Shareholders urged to get independent legal advice

Shareholders of privately held corporations who don’t seek independent legal advice during the drafting of agreements are failing to protect their interests, Toronto business lawyer Anton Katz tells AdvocateDaily.com.

“My sense is that shareholders often feel that they don’t need independent legal advice, so they dispense with it. But they do so at their peril, in my view,” says Katz, principal of Anton M. Katz Barrister & Solicitor.

“I would be so bold as to say it’s always a good idea to get independent legal advice.”

Shareholder agreements deal with voluntary and involuntary events, rights and obligations, and restrictive covenants, such as confidentiality, non-competition and non-solicitation clauses, he says.

The corporate lawyer drafting a shareholder agreement will hold a meeting and discuss the concepts “somewhat neutrally and almost theoretically. Independent legal advice would be beneficial for particular shareholders when those factors may not be neutral,” Katz says.

“The independent lawyer can really dig deeper and ask more penetrating questions of a client in the comfort of a separate office, where they can talk very candidly,” he says.

“I would be very careful to state at the outset of the meeting with shareholders that my client is actually none of them but is instead the corporation. I would say to them that my duty is to the corporation and that they are encouraged, perhaps urged, to get their own independent legal advice.”

Katz says a corporation’s lawyer is not required by law in Ontario to suggest that shareholders seek independent legal advice, “but it is a best practice. A failure to recommend it could invite scrutiny from LawPRO (Lawyers’ Professional Indemnity Company).

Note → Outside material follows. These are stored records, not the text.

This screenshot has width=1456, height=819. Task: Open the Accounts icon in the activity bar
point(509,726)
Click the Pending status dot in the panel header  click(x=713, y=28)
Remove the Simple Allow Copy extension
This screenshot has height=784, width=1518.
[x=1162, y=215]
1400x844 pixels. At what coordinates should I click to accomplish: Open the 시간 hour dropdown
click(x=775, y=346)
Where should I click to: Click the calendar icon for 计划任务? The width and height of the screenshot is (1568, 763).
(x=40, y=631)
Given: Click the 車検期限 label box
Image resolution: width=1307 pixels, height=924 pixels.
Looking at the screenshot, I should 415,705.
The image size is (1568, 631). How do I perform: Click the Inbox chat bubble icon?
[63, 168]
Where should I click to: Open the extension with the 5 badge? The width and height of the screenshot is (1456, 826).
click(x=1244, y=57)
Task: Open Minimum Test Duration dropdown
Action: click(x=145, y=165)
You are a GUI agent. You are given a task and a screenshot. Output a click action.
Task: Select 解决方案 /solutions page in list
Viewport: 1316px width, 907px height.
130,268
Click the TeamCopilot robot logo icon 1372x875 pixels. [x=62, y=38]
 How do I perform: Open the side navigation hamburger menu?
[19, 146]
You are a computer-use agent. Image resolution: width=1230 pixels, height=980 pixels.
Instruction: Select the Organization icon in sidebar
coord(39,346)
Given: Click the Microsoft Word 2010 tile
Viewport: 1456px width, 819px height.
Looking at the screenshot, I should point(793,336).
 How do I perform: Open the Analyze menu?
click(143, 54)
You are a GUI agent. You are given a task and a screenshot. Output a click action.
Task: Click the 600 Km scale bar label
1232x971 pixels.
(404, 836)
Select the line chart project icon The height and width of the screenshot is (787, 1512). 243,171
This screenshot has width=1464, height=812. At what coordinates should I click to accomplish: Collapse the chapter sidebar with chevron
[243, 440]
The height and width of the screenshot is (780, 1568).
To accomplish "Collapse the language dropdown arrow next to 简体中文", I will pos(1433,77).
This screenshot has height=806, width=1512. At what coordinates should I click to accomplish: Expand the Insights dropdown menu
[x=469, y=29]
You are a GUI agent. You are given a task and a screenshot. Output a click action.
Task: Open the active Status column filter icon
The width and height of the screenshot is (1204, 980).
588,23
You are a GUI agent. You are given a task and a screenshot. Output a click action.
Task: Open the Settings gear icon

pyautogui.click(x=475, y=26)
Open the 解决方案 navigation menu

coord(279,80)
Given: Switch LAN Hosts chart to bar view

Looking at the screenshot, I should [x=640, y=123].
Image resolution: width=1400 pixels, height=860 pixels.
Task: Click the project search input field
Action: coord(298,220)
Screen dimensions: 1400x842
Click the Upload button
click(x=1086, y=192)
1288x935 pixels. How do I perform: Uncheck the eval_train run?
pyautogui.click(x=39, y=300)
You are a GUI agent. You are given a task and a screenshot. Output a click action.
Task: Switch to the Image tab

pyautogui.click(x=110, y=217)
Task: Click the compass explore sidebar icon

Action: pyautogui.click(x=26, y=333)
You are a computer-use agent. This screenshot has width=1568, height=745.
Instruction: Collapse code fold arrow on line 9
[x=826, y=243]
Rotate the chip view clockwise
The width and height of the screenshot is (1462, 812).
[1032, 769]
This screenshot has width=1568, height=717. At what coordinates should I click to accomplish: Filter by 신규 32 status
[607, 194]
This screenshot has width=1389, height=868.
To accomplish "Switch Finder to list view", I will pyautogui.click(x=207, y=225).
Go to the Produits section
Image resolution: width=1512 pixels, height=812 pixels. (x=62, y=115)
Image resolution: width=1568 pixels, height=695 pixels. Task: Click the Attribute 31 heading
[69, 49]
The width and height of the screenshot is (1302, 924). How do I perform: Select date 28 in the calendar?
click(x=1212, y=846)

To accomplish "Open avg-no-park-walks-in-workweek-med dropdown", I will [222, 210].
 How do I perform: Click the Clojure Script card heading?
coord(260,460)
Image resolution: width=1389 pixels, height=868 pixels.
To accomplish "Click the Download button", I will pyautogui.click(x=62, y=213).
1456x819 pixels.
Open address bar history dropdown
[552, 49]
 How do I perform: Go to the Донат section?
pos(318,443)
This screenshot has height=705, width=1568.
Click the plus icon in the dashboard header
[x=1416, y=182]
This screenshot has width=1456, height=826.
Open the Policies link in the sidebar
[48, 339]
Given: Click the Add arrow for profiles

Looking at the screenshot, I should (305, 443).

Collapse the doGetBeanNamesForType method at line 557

“It could be argued that the lawyer acted in a conflict of interest and that he or she had divided loyalties, and it could give rise to professional liability considerations.”

Shareholders can also face consequences if they don’t retain independent legal advice, he says.

“The ramifications can be that you’re then subject to a bad agreement that really doesn’t protect your interests. Perhaps it’s protective of the majority shareholders’ interests or even the minority shareholders’ interests.

“If you end up with a bad agreement, you may be compromising your rights or you may be in line for an unfavourable outcome down the road,” Katz says.

“The benefit of independent legal advice is that it really allows you to properly understand and to think through and to weigh the pros and cons.” As a lawyer acting for a corporation, Katz says, he would expect to be contacted by an independent lawyer after the shareholder agreement has been reviewed, but that
rarely happens.

“I don’t have any data, but my experience is that I’m not typically the recipient of communications from independent lawyers and perhaps that advice needs to be taken advantage of more often,” he says.